The new Companies Act promising more shareholder democracy and tighter governance norms for corporates is likely to be enacted this year, Corporate Affairs Secretary R Bandyopadhyay said today. We are hopeful that the committee (parliamentary standing committee) will be giving its reports very quickly… Maybe in the monsoon session… and the ministry will take another two to three months. By the end of this year hopefully we will have a new Act, Bandyopadhyay told reporters on the sidelines of a CII event here.
The Companies Bill, 2009, which lapsed with the dissolution of the 14th Lok Sabha, was reintroduced in the Lok Sabha in August last year.

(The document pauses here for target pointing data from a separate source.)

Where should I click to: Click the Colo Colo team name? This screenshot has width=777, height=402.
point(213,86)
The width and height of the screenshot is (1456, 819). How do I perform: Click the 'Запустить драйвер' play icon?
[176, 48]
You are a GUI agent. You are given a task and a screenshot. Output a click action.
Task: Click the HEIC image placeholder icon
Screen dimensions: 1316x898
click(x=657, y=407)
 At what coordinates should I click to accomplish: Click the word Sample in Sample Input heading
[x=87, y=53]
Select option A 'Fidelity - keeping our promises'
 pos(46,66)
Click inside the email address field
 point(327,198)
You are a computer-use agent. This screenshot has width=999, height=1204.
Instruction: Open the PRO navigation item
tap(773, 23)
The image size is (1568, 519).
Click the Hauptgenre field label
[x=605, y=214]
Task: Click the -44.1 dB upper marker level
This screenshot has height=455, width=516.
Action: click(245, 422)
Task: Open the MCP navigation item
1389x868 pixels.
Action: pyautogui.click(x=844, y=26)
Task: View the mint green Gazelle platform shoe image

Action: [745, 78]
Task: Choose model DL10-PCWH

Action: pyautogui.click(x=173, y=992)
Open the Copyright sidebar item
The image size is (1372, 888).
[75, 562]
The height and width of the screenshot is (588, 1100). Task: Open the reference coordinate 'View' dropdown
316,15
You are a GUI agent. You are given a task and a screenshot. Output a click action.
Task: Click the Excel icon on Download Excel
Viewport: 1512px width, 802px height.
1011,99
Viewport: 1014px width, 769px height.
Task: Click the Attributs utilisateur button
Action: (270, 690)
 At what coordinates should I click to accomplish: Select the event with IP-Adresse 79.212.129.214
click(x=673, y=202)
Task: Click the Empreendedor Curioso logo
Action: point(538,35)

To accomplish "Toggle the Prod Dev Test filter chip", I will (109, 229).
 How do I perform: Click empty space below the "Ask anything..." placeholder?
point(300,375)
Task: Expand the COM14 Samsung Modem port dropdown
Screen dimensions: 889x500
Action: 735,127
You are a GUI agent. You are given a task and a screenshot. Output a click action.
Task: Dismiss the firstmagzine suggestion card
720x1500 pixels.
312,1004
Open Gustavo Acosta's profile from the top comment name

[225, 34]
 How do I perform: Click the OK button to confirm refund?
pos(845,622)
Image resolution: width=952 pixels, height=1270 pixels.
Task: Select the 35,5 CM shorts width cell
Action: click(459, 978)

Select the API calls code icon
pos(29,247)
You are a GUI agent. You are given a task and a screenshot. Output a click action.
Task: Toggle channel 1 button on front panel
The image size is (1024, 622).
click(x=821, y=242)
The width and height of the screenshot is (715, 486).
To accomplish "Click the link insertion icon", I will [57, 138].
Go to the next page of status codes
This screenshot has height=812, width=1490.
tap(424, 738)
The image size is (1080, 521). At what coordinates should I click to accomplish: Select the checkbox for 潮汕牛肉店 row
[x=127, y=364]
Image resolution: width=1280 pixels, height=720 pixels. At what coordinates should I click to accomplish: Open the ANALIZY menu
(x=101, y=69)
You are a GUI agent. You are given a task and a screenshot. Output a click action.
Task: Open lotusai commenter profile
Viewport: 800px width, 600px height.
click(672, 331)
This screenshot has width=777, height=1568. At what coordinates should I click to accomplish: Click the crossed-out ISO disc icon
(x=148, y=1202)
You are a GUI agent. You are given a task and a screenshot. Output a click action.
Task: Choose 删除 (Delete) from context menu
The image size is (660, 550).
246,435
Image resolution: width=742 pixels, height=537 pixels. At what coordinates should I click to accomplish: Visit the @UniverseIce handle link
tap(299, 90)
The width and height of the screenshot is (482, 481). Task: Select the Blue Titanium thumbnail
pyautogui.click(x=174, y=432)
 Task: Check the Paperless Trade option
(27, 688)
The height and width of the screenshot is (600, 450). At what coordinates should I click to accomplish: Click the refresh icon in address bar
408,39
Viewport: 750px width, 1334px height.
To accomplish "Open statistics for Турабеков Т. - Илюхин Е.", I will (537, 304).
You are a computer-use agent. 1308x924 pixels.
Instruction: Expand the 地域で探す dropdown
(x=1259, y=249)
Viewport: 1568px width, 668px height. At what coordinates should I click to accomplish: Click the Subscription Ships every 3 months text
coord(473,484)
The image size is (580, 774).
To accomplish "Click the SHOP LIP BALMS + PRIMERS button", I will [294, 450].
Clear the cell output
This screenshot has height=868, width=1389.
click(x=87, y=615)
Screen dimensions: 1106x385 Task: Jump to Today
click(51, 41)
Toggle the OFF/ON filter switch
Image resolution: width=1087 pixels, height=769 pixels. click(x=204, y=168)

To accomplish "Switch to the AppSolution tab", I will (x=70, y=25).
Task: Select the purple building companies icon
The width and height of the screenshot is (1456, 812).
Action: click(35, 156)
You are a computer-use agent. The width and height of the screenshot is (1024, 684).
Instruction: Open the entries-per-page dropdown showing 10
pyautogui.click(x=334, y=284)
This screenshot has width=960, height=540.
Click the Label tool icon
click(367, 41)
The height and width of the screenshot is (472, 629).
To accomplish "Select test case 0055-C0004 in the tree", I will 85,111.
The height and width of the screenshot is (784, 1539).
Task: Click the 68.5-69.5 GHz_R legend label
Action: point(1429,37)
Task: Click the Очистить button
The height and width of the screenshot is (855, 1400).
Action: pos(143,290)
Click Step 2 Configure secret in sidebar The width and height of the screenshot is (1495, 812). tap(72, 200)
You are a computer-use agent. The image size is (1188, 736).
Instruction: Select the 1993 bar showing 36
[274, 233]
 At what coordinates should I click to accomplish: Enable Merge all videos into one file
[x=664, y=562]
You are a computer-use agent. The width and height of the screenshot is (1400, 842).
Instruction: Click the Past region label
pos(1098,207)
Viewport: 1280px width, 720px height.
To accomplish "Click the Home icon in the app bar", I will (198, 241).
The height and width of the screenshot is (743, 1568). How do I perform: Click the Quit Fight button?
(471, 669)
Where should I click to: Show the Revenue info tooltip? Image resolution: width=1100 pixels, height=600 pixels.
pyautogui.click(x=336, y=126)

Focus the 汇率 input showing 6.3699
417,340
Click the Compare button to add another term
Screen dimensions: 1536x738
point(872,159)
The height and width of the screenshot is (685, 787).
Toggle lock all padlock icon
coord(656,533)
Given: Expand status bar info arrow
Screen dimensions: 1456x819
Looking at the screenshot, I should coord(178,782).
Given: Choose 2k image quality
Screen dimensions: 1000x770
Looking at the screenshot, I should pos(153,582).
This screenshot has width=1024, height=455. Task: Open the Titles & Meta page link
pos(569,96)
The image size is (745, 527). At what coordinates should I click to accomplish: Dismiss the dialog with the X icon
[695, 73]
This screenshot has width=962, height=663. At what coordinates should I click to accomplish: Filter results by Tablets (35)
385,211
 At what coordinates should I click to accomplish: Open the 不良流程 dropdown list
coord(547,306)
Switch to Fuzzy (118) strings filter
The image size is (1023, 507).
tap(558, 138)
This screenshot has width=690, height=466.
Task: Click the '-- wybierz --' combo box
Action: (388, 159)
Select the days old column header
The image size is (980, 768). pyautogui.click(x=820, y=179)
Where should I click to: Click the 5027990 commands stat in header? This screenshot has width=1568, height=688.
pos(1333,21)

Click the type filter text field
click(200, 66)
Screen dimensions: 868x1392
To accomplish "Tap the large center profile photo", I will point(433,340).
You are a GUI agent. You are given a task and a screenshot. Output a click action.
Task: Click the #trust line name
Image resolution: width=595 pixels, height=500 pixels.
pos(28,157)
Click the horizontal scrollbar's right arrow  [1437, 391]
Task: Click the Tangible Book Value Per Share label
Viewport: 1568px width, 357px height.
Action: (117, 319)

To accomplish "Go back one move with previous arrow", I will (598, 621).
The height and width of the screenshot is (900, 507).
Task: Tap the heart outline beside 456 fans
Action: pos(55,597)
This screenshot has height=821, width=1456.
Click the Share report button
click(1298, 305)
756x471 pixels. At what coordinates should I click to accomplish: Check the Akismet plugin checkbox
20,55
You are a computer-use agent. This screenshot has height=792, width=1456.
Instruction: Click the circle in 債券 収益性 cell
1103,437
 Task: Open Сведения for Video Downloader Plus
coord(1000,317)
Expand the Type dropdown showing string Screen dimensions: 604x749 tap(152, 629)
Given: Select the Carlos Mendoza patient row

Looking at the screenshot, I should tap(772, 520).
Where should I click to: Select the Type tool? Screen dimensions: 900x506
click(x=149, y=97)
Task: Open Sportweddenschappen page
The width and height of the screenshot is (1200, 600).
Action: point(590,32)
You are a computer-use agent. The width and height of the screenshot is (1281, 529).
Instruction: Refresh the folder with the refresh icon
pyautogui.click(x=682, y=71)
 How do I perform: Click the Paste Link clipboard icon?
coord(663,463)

The Bill comes in the backdrop of the multi-crore accounting fraud in Satyam Computer Services last year, which exposed gaping holes in the existing corporate governance norms in the country, highlighting the need for stricter norms.
Corporate Affairs Minister Salman Khurshid had earlier said the new Companies Bill seeks to fix more responsibility on independent directors and the government is currently framing norms for their appointment and conduct.
The new legislation, he had said, will also protect the rights of the minority shareholders, bring about responsible self-regulation with adequate disclosure and accountability and lesser government control over internal corporate processes.
Besides other things, the Bill also proposes to tighten the laws for raising money from the public.
There will be a single forum for approval of mergers and acquisitions, whether domestic or with foreign entities. Also, the procedure for merger of holdings and wholly-owned subsidiaries will be shortened.
The Bill also seeks to prohibit insider trading by company directors or key managerial personnel by treating such activities as a criminal offence.
To check the menace of vanishing companies, under the proposed law, every director would be given a unique Director Identification Number that would make their identification and tracking easier.
The Bill also provides for a framework for enabling fair valuations of companies for various purposes and strengthening the Investor Education and Protection Fund.
It will also make it mandatory for listed companies to have 33 per cent independent directors and provides for formation of an One Person Company (OPC), while empowering the government to have a simpler compliance regime for small companies.